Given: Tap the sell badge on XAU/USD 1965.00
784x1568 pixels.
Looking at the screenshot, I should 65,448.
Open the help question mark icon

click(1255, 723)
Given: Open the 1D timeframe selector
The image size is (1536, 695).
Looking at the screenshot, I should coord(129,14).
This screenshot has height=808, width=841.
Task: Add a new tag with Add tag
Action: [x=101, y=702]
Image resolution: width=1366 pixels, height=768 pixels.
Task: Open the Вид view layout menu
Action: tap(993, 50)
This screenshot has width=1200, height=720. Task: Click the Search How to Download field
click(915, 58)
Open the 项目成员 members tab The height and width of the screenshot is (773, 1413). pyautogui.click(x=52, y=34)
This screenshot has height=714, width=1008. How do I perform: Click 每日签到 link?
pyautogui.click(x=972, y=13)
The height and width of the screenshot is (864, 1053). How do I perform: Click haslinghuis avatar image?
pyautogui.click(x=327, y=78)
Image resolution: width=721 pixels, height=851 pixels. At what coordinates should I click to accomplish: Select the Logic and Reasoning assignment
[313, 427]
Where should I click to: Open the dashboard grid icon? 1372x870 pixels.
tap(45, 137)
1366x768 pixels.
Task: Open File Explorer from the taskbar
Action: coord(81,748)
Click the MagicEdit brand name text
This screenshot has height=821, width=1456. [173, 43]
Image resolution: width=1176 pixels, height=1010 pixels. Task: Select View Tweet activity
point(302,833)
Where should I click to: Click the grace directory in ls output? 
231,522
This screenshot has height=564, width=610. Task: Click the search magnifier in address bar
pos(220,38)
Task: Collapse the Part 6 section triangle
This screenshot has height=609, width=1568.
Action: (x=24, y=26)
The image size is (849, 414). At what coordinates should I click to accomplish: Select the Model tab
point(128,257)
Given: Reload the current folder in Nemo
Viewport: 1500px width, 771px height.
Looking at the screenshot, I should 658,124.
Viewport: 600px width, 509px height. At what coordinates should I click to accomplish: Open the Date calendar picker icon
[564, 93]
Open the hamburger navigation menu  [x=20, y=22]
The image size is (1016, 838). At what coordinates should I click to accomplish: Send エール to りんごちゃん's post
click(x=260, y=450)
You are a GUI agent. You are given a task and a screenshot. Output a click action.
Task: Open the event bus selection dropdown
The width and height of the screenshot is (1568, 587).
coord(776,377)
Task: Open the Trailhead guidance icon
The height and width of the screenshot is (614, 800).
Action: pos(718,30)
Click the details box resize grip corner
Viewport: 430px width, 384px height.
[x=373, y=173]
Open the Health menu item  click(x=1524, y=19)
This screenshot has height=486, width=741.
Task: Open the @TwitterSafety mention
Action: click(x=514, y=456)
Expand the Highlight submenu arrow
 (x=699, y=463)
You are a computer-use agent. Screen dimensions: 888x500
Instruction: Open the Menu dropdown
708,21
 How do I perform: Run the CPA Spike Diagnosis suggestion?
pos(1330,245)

----------

* _INSTRUCTION_
Copy every line of the entries above that contains the word "Where", matching its capitalization exactly.

* _CORRECT RESULT_
Where should I click to: Open the dashboard grid icon? 1372x870 pixels.
Where should I click to: Click the grace directory in ls output? 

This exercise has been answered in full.